La personne âgée peut également opter pour un prestataire de services d’aides à la personne qui mettra alors à sa disposition une auxiliaire de vie. Afin de pouvoir exercer leur activité auprès des personnes de 70 ans et plus, cet organisme devra toutefois bénéficier de « l’agrément qualité » qui, selon le décret n°2011-1132 du 20 septembre 2011,  est délivré par l’agence nationale des services à la personne (ANSP).
Afin que le coût d’une garde de nuit ne puisse être un frein, il convient de garder à l’esprit qu’une réduction d’impôt est généralement attachée à cette prestation. Elle est accordée au même titre que tous les services de maintien à domicile. Cette réduction d’impôt porte sur les rémunérations déclarées et les cotisations sociales qui y sont attachées.
Elle est égale à 50% des dépenses effectivement supportées, dans la limite d’un plafond annuel de 6 000 euros, soit une dépense réelle de 12 000 euros par an maximum. A partir de 70 ans, ce plafond peut toutefois être relevé en fonction de l’âge, de la situation familiale ou d'une situation de handicap (invalidité justifiant l’intervention d’une tierce personne).
Il faut enfin savoir que différents dispositifs d’aides au financement peuvent être ponctuellement envisagés. Pour les situations d’urgence, telles que les retours d’hospitalisation, une prestation de garde à domicile peut ainsi être mise en place par la caisse nationale d’assurance vieillesse (CNAV) ou par les caisses d’assurance retraite et santé au travail (CARSAT) pour une durée de trois mois renouvelable une fois.

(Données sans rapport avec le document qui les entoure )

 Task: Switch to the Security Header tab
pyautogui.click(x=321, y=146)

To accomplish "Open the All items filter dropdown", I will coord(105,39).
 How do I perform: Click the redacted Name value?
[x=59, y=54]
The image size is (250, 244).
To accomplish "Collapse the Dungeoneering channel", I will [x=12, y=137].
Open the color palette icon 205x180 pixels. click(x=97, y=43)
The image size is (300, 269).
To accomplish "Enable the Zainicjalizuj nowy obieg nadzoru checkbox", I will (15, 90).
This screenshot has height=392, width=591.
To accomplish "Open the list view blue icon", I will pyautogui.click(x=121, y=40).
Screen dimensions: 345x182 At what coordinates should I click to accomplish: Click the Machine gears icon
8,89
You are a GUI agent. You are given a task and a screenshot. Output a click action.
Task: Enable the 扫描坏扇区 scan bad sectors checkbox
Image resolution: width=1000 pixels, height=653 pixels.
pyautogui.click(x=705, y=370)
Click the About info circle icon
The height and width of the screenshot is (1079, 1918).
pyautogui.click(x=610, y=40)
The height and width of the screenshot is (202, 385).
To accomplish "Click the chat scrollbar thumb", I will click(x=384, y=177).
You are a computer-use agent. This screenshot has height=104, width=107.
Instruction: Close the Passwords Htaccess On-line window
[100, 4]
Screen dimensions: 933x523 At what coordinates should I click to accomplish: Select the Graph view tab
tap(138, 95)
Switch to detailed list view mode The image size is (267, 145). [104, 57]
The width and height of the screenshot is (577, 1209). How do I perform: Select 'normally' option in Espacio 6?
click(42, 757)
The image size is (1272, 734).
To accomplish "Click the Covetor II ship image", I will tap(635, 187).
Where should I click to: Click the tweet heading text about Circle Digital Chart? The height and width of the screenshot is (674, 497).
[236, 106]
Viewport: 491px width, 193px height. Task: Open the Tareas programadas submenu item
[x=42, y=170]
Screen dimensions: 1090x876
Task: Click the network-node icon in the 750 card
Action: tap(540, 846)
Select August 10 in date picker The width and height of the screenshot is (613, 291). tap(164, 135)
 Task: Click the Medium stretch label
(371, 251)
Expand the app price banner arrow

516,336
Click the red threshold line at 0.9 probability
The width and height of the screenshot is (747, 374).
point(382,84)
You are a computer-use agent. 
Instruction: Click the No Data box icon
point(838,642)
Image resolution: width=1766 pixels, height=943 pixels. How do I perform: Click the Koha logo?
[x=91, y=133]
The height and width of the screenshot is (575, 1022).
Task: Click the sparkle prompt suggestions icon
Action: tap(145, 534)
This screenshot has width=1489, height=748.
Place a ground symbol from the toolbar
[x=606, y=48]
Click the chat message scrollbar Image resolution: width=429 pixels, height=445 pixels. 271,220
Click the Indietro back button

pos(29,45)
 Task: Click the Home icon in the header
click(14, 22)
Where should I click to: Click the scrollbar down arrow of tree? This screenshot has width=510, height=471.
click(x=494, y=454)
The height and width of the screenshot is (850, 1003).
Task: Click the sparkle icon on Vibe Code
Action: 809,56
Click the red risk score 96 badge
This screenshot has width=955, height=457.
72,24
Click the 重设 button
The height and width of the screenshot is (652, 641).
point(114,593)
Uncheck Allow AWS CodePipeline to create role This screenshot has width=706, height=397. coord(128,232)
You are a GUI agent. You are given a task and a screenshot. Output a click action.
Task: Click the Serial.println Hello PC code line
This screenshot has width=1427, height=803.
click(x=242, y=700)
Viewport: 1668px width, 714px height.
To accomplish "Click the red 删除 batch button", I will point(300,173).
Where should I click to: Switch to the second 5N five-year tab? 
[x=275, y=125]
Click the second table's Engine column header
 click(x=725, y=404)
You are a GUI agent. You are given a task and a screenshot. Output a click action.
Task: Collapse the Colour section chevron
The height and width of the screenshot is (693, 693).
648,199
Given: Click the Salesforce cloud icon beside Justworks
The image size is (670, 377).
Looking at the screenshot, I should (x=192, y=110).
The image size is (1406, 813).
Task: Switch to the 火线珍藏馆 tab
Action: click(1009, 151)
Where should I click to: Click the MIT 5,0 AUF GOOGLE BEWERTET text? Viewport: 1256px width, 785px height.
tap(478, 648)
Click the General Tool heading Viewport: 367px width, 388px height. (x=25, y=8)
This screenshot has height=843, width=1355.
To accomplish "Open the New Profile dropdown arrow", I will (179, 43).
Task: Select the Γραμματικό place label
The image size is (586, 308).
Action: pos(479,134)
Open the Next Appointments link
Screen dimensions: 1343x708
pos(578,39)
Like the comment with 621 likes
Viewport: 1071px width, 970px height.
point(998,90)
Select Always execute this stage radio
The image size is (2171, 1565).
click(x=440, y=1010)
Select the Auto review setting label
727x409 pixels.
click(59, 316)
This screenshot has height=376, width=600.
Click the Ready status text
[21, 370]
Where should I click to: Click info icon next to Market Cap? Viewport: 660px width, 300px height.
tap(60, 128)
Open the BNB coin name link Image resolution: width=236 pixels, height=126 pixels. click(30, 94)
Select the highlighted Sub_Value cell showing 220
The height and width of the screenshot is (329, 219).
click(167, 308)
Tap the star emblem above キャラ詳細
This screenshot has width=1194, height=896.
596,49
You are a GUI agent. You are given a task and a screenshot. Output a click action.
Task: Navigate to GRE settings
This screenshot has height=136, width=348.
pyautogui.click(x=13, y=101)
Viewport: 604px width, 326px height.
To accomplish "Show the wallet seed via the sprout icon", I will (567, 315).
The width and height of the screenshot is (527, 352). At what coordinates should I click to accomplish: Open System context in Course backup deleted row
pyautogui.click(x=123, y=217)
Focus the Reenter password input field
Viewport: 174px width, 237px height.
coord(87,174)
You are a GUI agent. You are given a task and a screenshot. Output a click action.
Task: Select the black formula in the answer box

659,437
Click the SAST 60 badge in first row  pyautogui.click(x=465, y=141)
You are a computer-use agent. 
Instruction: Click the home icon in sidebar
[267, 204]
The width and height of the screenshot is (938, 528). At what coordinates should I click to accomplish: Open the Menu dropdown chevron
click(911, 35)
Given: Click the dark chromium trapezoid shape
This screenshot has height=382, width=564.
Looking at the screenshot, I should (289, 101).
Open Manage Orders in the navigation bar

Cette prestation, qui est calculée en fonction des revenus du foyer,  correspond à 80 % de la dépense engagée dans la limite de 1 449 euros. A noter que Cette aide est cumulable avec les aides financées au titre du Plan d’accompagnement personnalisé comme l’aide-ménagère à domicile, l’aide à l'amélioration de l'habitat ou encore l’aide aux vacances.
La garde de nuit peut aussi faire l’objet d’une prise en charge financière proposée par les Caisses primaires d'assurance-maladie (CPAM) au titre du Fonds national d'action sanitaire et sociale (FNASS) dans le cadre des soins palliatifs à domicile. A noter que la Mutualité sociale agricole (MSA) propose un dispositif similaire, appelé Aide aux soins palliatifs.